E J Dillon's The Eclipse of Russia, written in 1918, reminds us that the tendency to misunderstand that country is no post-Cold War phenomenon. He writes: "Of all the Slav peoples, the Russian is by far the most complex and puzzling. He often raises expectations which a supernatural entity could hardly fulfil and awakens apprehensions which only a miracle could lay. I have often seen political measures adopted which were bound to defeat the objects for which they were planned."

Exactly so. Our best hope for future dealings with Moscow is that they are too preoccupied with the task of building a government from the ill- assorted ideological oddments on offer to get riled by the G7's pieties. The Potemkin nature of the undertaking is best demonstrated by the fact that one rather important country will be missing: namely Russia itself. Boris Yeltsin craved acceptance at the top table in order to combat nationalist claims that he has weakened the country as a world power. So G7 became G8 at the May summit, only to have "lost" its new member already - the first time a country has voluntarily opted out out of the world's elite club.

Russia has stopped pretending that things are normal or that appearances must be preserved. No official worth his pension rights would show up in London this week claiming to speak for the government line. There is no line. There is not yet a government. When one is formed, it will reflect the demands of those forces in the country which want an end to liberal reforms.

Moscow has not even bothered to object that it is not included in the line-up this time.
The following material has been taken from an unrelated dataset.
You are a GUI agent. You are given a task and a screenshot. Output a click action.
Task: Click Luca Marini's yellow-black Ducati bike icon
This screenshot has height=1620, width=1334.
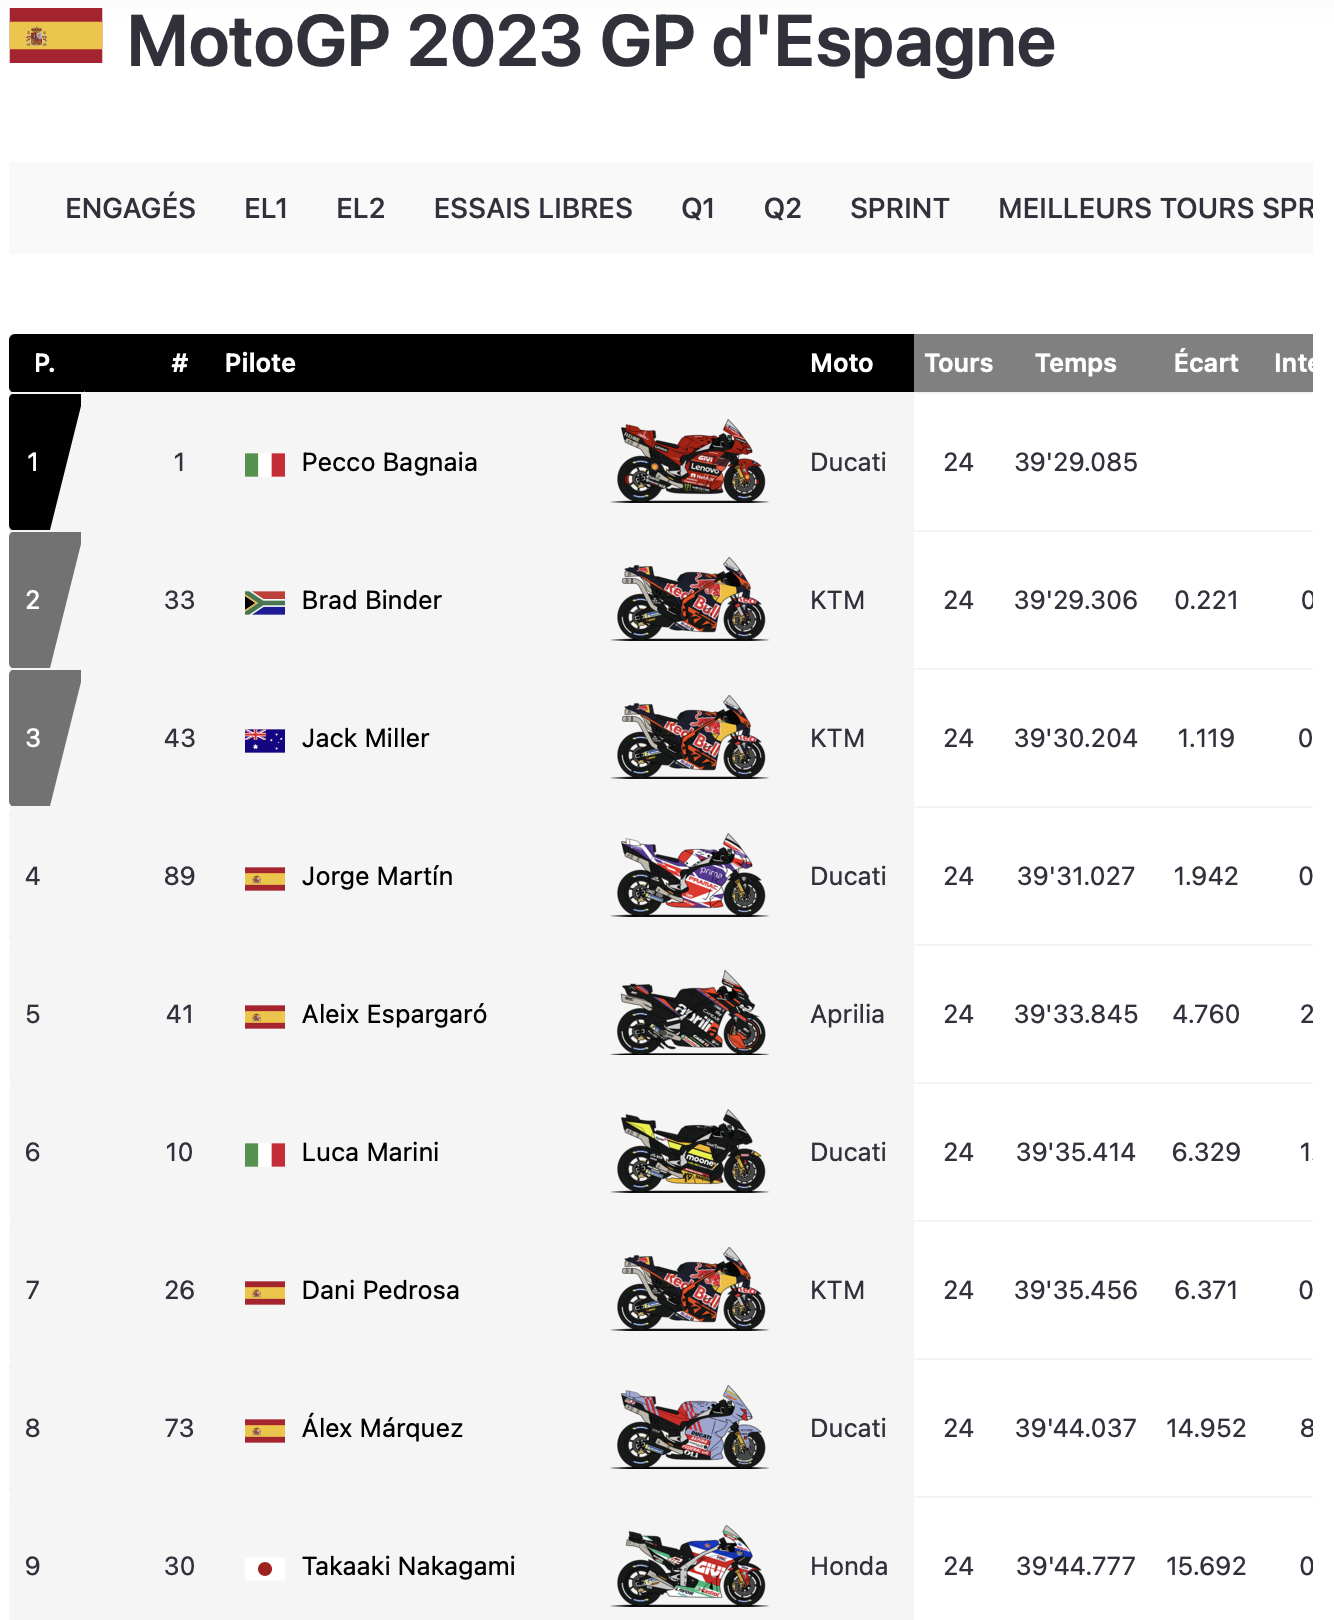pyautogui.click(x=690, y=1152)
Articulating those complaints used to be Mr Primakov's speciality as foreign minister, but he is otherwise occupied.

Yesterday I spoke with a prominent Russian financier and asked him how he thought the rouble should be stabilised. "No idea," he said airily. "I don't busy myself with monetary policy. Ask an economist."

Here was one of the wealthiest and most powerful men in Russia, indifferent to the fate of the national currency. The business oligarchs, whose bastardised capitalism, devoid of social and political responsibility, helped to create this mess. They have insulated themselves, financially and emotionally, from the fate of their countrymen. Having snatched control of the levers of power in the past few months, the speed and destructive force of what followed eludes even their control. Already, they are fielding candidates to replace Mr Yeltsin in the Kremlin. The fight for Russia is beginning anew. Time for the West to watch and wait. We have no other choice.